The group co-founded by Karl Rove, Crossroads GPS, is running an over the top video clumsily called ObamaCareNado that has a tornado causing “a rising tide [sic] of health care costs” with “nobody safe from its wrath”.

Dick Armey’s creation, FreedomWorks, advises everyone to burn their Obamacare cards as an act of protest. But there are no Obamacare cards. FreedomWorks intends to design one that you can print from the Internet, and then burn. (We’re not kidding).

More serious are the scores of law suits around the country that take aim at Obamacare’s particulars. Catholic run organizations want the requirement that insurers must pay for contraceptives struck down. The Goldwater Institute has sued to eliminate the Independent Payment Advisory Board — the “death Panel” that would “ration” care if costs exceed targets. One suit even wants to invalidate the law altogether because spending bills should originate in the House, says the Constitution, but the Affordable Care Act was first passed by the Senate. Another suit says that there is no provision in the Act for subsidies to be issued by the federal exchange — a calamitous defect thanks to faulty wording in the law.
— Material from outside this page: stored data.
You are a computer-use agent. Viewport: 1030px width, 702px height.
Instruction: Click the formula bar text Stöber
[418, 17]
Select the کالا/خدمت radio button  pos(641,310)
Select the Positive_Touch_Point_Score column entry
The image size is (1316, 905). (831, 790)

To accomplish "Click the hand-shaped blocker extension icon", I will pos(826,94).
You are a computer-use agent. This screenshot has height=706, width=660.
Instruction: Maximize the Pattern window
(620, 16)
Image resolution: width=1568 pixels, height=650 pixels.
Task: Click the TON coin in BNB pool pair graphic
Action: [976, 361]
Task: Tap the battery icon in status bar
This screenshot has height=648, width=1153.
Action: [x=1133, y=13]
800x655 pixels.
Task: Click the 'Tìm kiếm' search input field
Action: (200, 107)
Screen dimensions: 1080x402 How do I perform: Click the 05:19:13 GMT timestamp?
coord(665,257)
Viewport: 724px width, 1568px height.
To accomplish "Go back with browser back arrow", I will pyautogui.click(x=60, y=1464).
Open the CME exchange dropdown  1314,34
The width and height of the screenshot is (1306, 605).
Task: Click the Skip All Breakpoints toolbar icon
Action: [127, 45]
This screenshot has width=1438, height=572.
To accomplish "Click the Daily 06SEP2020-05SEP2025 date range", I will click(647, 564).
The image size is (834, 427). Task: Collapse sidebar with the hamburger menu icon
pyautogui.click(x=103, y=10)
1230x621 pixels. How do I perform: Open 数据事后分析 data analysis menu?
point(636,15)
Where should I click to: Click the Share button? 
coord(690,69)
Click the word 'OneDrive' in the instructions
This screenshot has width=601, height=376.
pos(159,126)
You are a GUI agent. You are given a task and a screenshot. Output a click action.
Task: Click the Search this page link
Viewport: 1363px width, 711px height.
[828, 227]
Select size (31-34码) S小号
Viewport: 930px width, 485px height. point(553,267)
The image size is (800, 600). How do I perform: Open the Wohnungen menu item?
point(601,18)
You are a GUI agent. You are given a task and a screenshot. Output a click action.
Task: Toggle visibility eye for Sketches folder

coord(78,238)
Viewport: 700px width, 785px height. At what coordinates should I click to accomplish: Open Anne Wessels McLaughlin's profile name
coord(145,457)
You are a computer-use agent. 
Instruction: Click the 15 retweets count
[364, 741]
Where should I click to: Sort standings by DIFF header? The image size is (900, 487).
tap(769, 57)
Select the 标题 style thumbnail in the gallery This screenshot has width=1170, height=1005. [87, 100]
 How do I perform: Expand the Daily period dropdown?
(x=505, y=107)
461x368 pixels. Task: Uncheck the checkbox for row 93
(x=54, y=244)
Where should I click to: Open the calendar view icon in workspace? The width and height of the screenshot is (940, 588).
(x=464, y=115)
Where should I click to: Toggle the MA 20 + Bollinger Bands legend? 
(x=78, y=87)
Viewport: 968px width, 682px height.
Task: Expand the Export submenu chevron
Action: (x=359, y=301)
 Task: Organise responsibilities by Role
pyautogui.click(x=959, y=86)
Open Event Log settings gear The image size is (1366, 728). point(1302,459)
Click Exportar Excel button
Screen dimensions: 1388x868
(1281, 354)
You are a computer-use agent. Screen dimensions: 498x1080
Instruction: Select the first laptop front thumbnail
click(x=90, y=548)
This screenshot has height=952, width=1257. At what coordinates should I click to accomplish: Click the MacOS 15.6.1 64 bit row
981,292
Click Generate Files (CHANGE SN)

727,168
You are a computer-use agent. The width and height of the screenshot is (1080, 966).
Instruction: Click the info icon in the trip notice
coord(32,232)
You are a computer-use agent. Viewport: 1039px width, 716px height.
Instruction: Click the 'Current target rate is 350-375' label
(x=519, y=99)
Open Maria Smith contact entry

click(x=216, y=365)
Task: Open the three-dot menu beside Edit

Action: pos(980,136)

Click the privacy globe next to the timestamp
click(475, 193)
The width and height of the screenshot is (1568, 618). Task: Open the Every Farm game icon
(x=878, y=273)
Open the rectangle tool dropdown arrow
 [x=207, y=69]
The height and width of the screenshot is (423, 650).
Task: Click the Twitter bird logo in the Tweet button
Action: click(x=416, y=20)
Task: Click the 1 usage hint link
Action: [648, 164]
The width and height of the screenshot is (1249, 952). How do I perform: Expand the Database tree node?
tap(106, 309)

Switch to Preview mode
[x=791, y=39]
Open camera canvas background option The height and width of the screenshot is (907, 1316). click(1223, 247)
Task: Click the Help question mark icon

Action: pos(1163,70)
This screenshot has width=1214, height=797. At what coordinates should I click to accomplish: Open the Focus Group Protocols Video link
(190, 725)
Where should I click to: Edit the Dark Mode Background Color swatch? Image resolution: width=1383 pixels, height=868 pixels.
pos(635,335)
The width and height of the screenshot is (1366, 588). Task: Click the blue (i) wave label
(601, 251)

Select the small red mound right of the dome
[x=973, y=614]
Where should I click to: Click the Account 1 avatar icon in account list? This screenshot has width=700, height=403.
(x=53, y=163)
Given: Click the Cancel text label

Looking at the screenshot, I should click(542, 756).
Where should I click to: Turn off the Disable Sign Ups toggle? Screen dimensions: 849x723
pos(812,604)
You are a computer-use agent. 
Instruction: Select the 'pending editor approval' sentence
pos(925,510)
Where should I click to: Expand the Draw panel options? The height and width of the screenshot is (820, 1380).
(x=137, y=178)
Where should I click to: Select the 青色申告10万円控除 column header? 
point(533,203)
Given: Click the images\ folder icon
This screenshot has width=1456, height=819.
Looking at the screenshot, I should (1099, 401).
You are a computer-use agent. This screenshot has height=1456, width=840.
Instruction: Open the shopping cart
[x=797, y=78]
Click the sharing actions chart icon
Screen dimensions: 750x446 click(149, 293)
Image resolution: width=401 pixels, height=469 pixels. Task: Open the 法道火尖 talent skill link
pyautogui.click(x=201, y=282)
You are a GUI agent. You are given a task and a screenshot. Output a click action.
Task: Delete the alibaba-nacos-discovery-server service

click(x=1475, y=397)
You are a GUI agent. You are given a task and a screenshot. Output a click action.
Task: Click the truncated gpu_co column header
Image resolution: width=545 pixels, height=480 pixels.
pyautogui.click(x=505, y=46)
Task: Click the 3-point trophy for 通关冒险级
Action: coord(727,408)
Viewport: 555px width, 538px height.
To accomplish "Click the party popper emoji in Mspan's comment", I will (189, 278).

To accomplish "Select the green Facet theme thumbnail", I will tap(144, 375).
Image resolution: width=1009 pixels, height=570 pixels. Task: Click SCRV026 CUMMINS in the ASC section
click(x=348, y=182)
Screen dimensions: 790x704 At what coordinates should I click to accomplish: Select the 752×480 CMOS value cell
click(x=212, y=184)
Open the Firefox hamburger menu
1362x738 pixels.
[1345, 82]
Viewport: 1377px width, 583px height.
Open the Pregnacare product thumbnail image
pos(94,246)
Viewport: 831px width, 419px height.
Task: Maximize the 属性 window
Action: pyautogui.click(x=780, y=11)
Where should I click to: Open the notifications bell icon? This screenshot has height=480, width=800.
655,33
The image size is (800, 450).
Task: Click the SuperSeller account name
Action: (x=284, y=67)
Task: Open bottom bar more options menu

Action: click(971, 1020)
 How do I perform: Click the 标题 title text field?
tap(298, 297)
Almost no law as sprawling and consequential as the Affordable Care Act has passed without changes … known as ‘technical corrections’ ...in subsequent months and years”, The New York Times and others have pointed out, listing a number of examples. But there’s the rub. It is Congress’s job to make such repairs, but Republicans intend to block any fixes whatsoever as their way to bring Obamacare crashing down.

Obama, in an early-August press conference, clearly thinks it is lunacy:

“I think a really interesting question is why it is that my friends in the other party have made the idea of preventing these people from getting health care their holy grail, their #1 priority. The one unifying principle in the Republican Party at the moment is making sure that 30 million people don’t have health care. At least they used to say, well, we’re going to replace it with something better. There’s not even a pretense now that they’re going to replace it with something better. It’s become an ideological fixation”.